### Exercise
Please return the whole listing, character for character.

### Data records
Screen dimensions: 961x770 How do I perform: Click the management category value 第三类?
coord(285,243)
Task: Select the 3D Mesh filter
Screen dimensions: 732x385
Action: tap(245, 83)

### Your response
Screen dimensions: 961x770 How do I perform: Click the management category value 第三类?
coord(285,243)
Task: Select the 3D Mesh filter
Screen dimensions: 732x385
Action: tap(245, 83)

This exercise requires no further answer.